Despite being in limelight since the age of 13, actor Rekha remains the eternal enigma, reports, Shashi Baliga.
None | By Hindustan Times
UPDATED ON AUG 06, 2006 04:26 PM IST

Diva is what they like to call her. “A clichéd image of a star, just as we have clichéd images of politicians,” she says. “It sounds very glamorous, very mysterious but it’s not something I’ve worked towards. It’s just the way journalists have presented me.” But she admits, “I can understand why people call me that. It depends on how much information they have about me.”

For that, you could place the blame at Rekha’s doorstep. Though you’d find it near impossible to access. Go down Mumbai’s Bandra Bandstand, and almost at the midpoint between Salman Khan’s house and Shah Rukh Khan’s mansion, sits Rekha’s bungalow. Everyone knows Galaxy Apartments, where Salman Khan will even make an appearance in his balcony from time to time. Mannat always has a clutch of fans outside and a steady stream of visitors making its way in to meet Shah Rukh Khan.

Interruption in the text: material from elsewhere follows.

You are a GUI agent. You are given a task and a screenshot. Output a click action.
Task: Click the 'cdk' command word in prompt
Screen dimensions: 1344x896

But not too many could point out Rekha’s bungalow to you. For, all that’s visible of it from the roadside is a thick barricade of bamboo and foliage. Few have been inside Rekha’s home; indeed, many close friends in the industry have not been granted the privilege.

“I choose whom I want to invite; that’s my prerogative,” she says, not with arrogance but firmness. “It’s not an open house.”

She tells you why. “For one, I’m a single woman. Two, I’m a celebrity; there’s a security problem there. And three, believe it or not, I’m really very shy. I don’t meet too many people. I don’t like socialising, I don’t go to so-called happening places, I’m not a globetrotter. When I get back home, I prefer to listen to some music, be with myself, do things that matter to me and get to sleep at my regular time. Even though there’s nobody to say anything to me if I want to go wild or run off to France for a rendezvous with someone special or dance till 4 in the morning.”

Naturally, I ask, have you done any of that? “I’m not about to say that in print, even if I have,” she laughs. But adds, “It’s so boring to be a saint; none of us are. I have a very fun, interesting life.”

She leans forward, her tone quickening ever so slightly. “I’ve worked very, very hard to be in this situation. No one has ever provided for me. I’ve been the sole earning member of the family since I was 13 and my independence is the most powerful gift I’ve given myself. I don’t have to be answerable to anyone except myself. Just imagine someone with a whip dancing on your head all the time.”

I find myself laughing involuntarily at the imagery her words conjure up; she laughs too. The mood is broken, the moment changes, she sits back. Re-ties her hair in a topknot.